On 7/19/07, WikipediaEditor Durin wikidurin@gmail.com wrote:
We need a culture change. We need it now.
The English Wikipedia is no longer a free content encyclopedia and is not working towards our mission of providing neutral educational content under a free content license.
Are you sure that using only free images is part of Wikipedia's mission to be a free content encyclopedia?
Images weren't even part of the project until a year(?) after it was founded. (We used to just link to images on third-party websites!) And when we did add images and other media to the site, there were no qualms about using copyrighted ones, as long as it was legally permitted (fair use, with permission, etc.) I don't understand why this has changed.
Either we need to drop the charade that we are a free content encyclopedia,
What does the uploading of non-free images have to do with the fact that we are a free content encyclopedia? All of our encyclopedic content is free, and always will be. I don't see this changing because of our use of non-free images.
(And our use of non-free images is only *decreasing* over time, as our ability to use certain types of images is restricted further and further by agenda-pushing policy makers. It's a far different situation now than it was when I started editing four years ago.)
If the people are on this mailing list are unable to make decisions on
this, who should I take this matter to? I'm of the understanding that Jimbo wanted this list to be the main source of business work, so to speak.

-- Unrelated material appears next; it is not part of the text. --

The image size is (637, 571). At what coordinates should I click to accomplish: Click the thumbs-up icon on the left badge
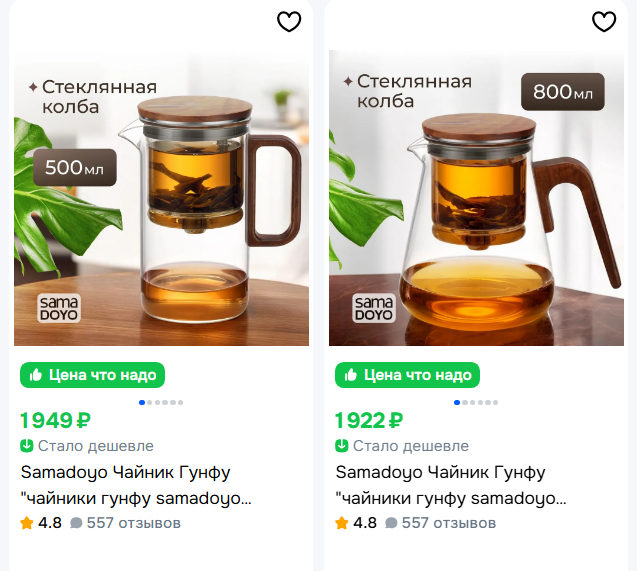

Mailing lists only attract a small percentage of Wikipedia's (technically-oriented) user base, and don't represent the community very well. I, for example, have strong feelings about our use of non-free content, but think that mailing lists suck, and try to avoid reading and posting in most cases. (I only noticed this post by accident.) The mail interface is clunky and outdated, and the social aspects generate too much noise with not enough signal.